Devi accettare il presente così com’è, oppure cercare di migliorarlo?

Per rispondere non posso fare altro che citare Confucio:

“Il mondo è perfetto così com’è. Ora che lo sai, cerca di migliorarlo.”

Ci vorrà, forse, una vita intera per riuscire ad accettare davvero il presente, ed allo stesso tempo cercare di migliorarlo, ma ne vale la pena. Se non impariamo a riconciliare questo paradosso, avremo sempre dei problemi.

ACCETTARE IL PRESENTE

Se ti concentri solamente ad accettare il presente, rischi di cadere nell’apatia e di perdere ogni motivazione per fare qualunque cosa. Se tutto è perfetto, perché dovresti cercare di migliorare? In fin dei conti, basta accettare te stesso. Cosa importa se hai una bassa autostima? Cosa importa se non sai relazionarti con gli altri? Cosa importa se fai un lavoro che odi? Cosa importa se non hai un soldo in tasca? Perché farsi il culo per migliorare, quando puoi far finta che tutto vada bene?

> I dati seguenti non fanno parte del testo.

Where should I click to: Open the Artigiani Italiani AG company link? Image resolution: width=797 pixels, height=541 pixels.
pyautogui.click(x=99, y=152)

Accettare il presente, è una via d’uscita sin troppo facile. Le persone che si concentrano solamente sull’aspetto spirituale della crescita personale, in realtà, vogliono scappare dai loro problemi esterni. Preferiscono nascondere la sporcizia sotto il tappeto, invece di prendersene cura una volta per tutta.

MIGLIORARE IL PRESENTE

D’altro canto, se ti concentri solamente a migliorare il presente, non sarai mai realmente soddisfatto dei tuoi raggiungimenti. Ogni tuo traguardo non sarà mai abbastanza. Non accetterai te stesso, nemmeno quando avrai raggiunto i tuoi sogni più sfrenati.

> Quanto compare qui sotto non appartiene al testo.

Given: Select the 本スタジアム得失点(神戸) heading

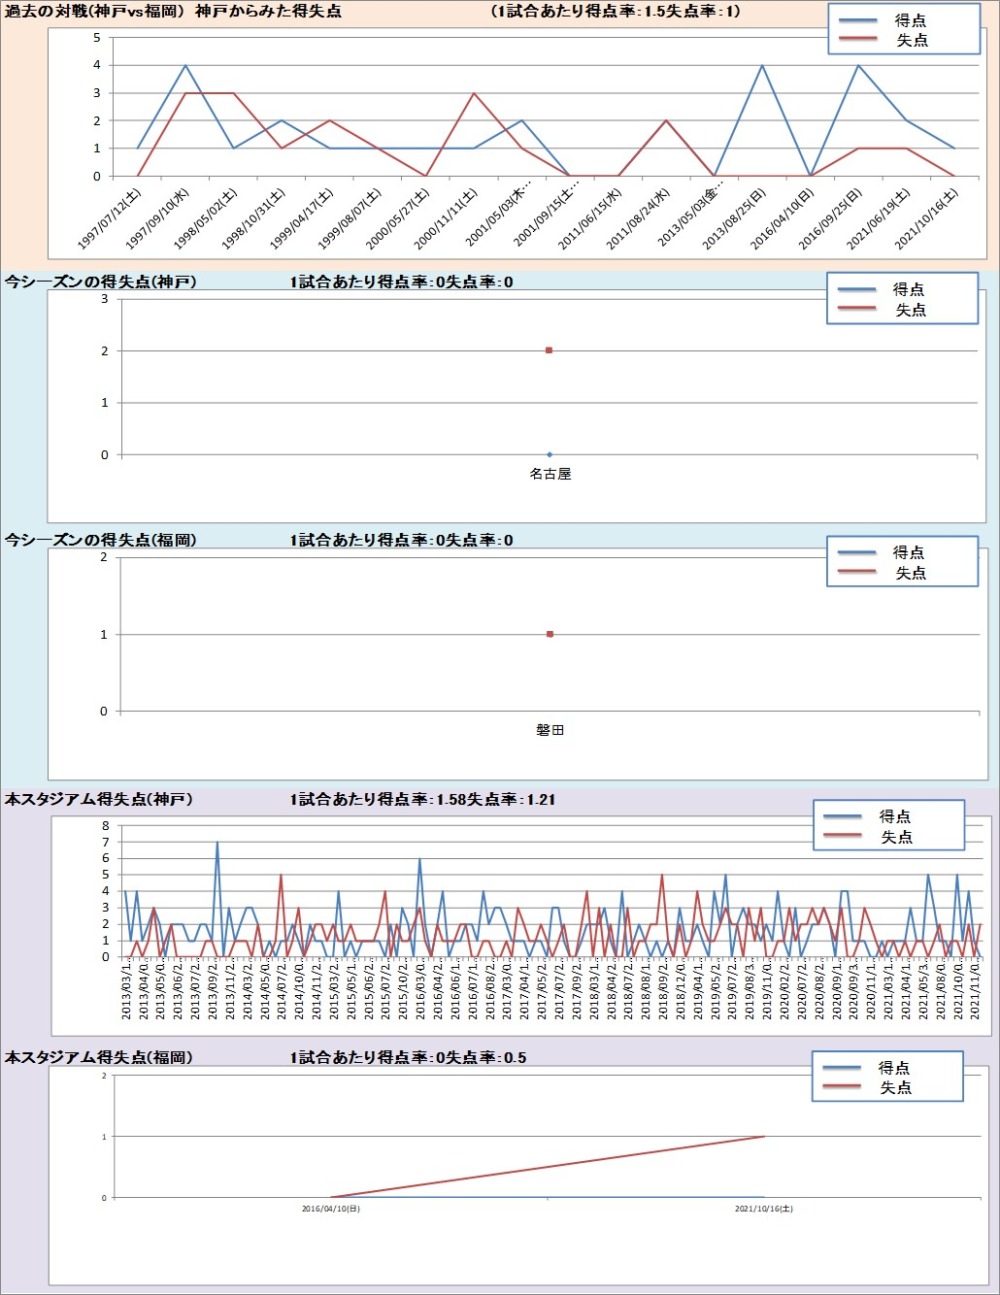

Le persone che si concentrano solamente sull’aspetto materiale della crescita personale, si comportano in maniera opposta, vogliono scappare dai loro problemi interni. Sperano di risolvere le loro nevrosi cercando di raggiungere sempre di più esternamente.

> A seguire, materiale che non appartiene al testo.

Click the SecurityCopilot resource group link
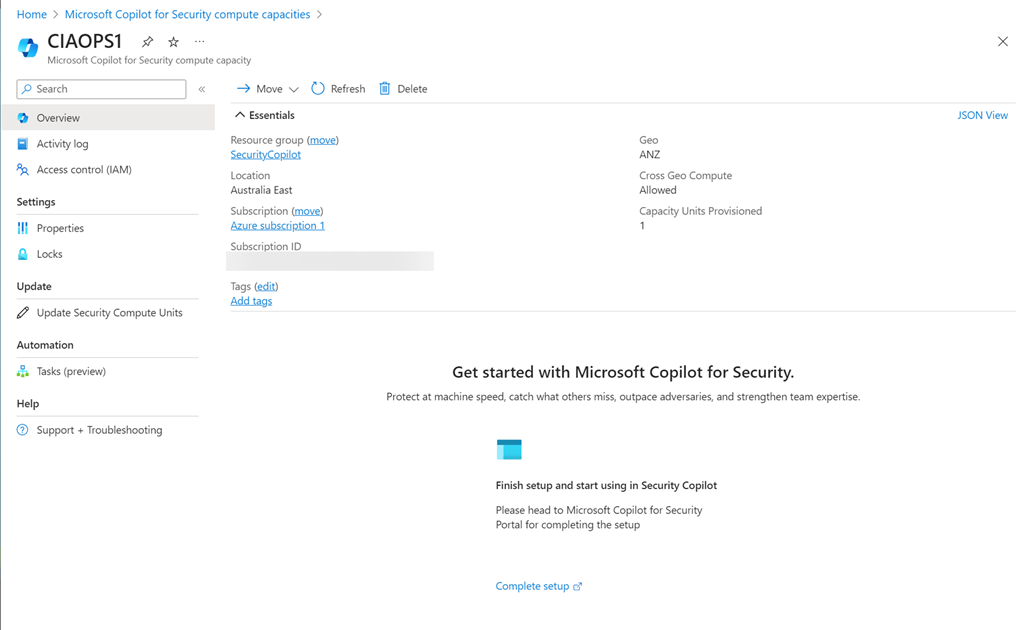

In entrambi i casi, però, i problemi da cui si scappa, prima o poi, tornano ancora più grandi e più complicati da risolvere.

ACCETTARE IL PRESENTE E CERCARE DI MIGLIORARLO

La più grande pratica spirituale che tu possa fare è cercare di raggiungere i tuoi obiettivi senza dipendere da essi.

Infatti, il tuo ego vuole che la realtà sia ai suoi comandi, vuole costantemente migliorare il presente. Liberarsi del proprio ego vuol dire lasciare andare ogni concezione di come il mondo dovrebbe essere.

Perciò, fondare un business remunerativo, o raggiungere qualsiasi altro grande traguardo, può diventare una pratica spirituale, perché sicuramente incontrerai centinaia di problemi che ti forzeranno a combattere il tuo ego.

Diventare un campione mondiale di boxe può farti avanzare sul tuo percorso spirituale molto di più che diventare un eremita su una montagna dell’Himalaya.

Il processo di raggiungimento di qualsiasi sogno tu voglia far diventare realtà, può diventare una pratica spirituale perché ti offrirà la possibilità di liberarti del tuo ego. Colui che compie l’opera che deve compiere, senza prendere in considerazione il frutto dell’opera stessa, è il vero saggio, non colui che rifiuta di agire.